For years, when I wanted to digitize a slide or negative, I used my Epson 3170 flatbed, and scanned the slide or neg at an indicated 3200 dpi, using the bundled Epson software.  It was "good enough" until the scanner started producing a rainbow-looking streak across the image, about 1/3 of the way in.  I tried cleaning it, but it didn't do any good.

At 3200 dpi (indicated), the 3170 did a reasonably good job of scanning negs and slides, and an outstanding job, to be honest, scanning medium format.  Here's an example.  The photo was taken in 1984 with a Yashica Mat 124G.  I believe the film was Tri-X.  Exposure unrecorded, but figure the sunny f/16 rule, so probably 1/500 at f/16 or 1/250 at f/22.  The Epson 3170 was set to scan at 2400 dpi.  Some mild unsharp masking and contrast enhancement were done.  The image was reduced to the size you see and converted to .jpg.

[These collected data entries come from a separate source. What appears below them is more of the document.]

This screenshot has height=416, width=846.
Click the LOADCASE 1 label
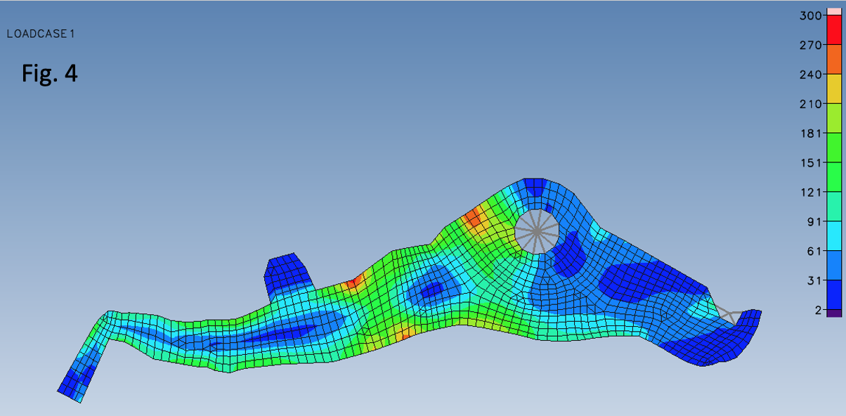(x=40, y=34)
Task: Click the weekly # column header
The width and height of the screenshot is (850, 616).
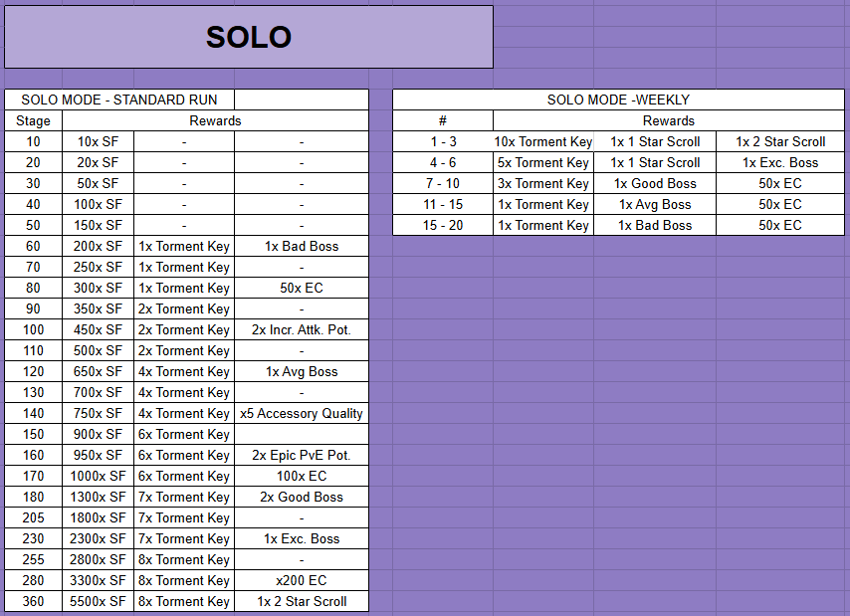Action: [x=443, y=120]
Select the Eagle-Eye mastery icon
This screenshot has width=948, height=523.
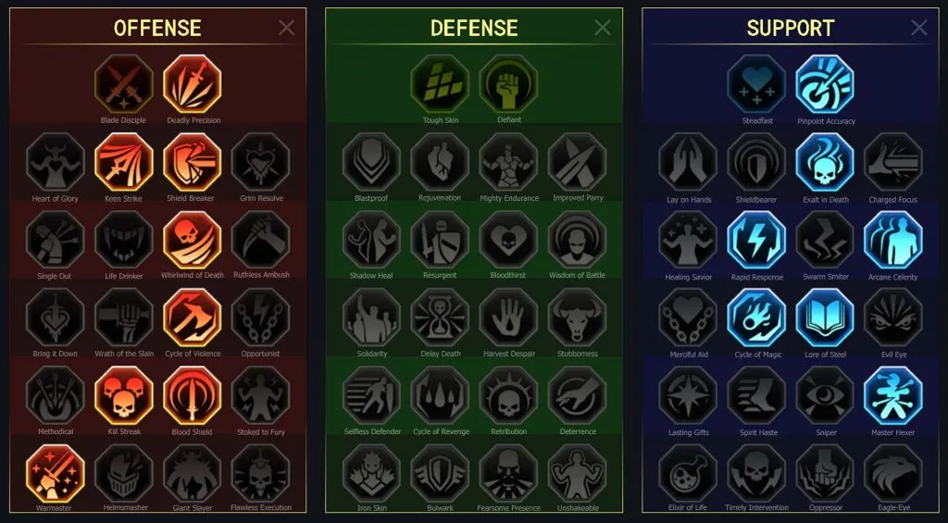pyautogui.click(x=893, y=473)
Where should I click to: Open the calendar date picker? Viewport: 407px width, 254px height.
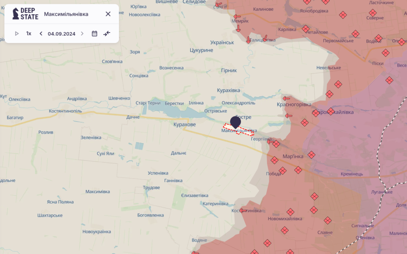coord(95,33)
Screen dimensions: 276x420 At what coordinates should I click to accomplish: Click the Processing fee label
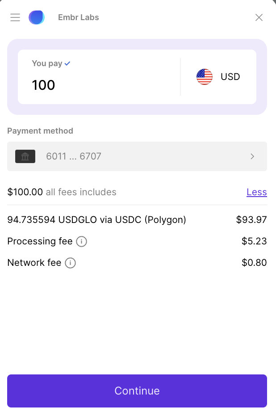(40, 241)
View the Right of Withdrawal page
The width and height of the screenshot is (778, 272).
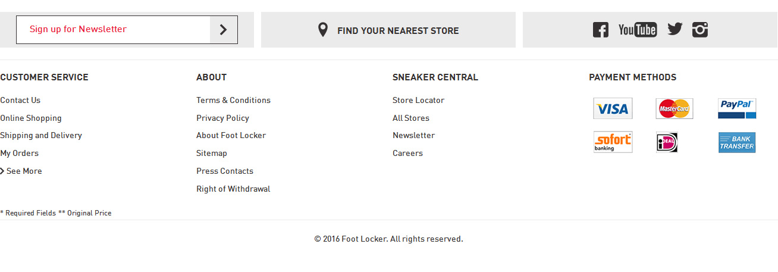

So anyway, the Epson 3170 worked great for medium format, But I wanted something better for 35mm, so following are what I have tried.  I thought I'd share my results here, and get your comments, if any.

*HP 4050G flatbed scanner.*  Does 35mm slides/negs, medium format, and 4x5.  Comes with clunky, non-intuitive HP software.  Optical resolutions up to 4800 dpi, or so HP claims.  Results: dismal.  Even using Vuescan or Silverfast, the HP 4050G's output did not equal the output of my 5 year old Epson 3170 in terms of sharpness and overall image quality.   It was quite a bit worse, in fact.  I bought it new, and returned it a few days later.

*Epson 4990 scanner.*  I bought this one used.  Came with holders for 35mm negs, 35mm slides, medium format, and 4x5.  4800 dpi max indicated optical resolution.  Mine came without software, so I d/l'd Epson Scan from their website.  Results: better than the Epson 3170.  Sharpness slightly better, Dmax noticeably better.  It was nice being able to scan so many slides or negs at the same time.  It does a great job with medium format.  I haven't had a chance to use it with any large format films yet, but I know folks who have, and they love the 4990 for scanning 4x5.  Overall, I've been very pleased with this scanner.  A frequent complaint I have read is that the film holders are flimsy.  Well, they're plastic, and most plastic is flimsy.  But they get the job done, and I haven't had a problem with them.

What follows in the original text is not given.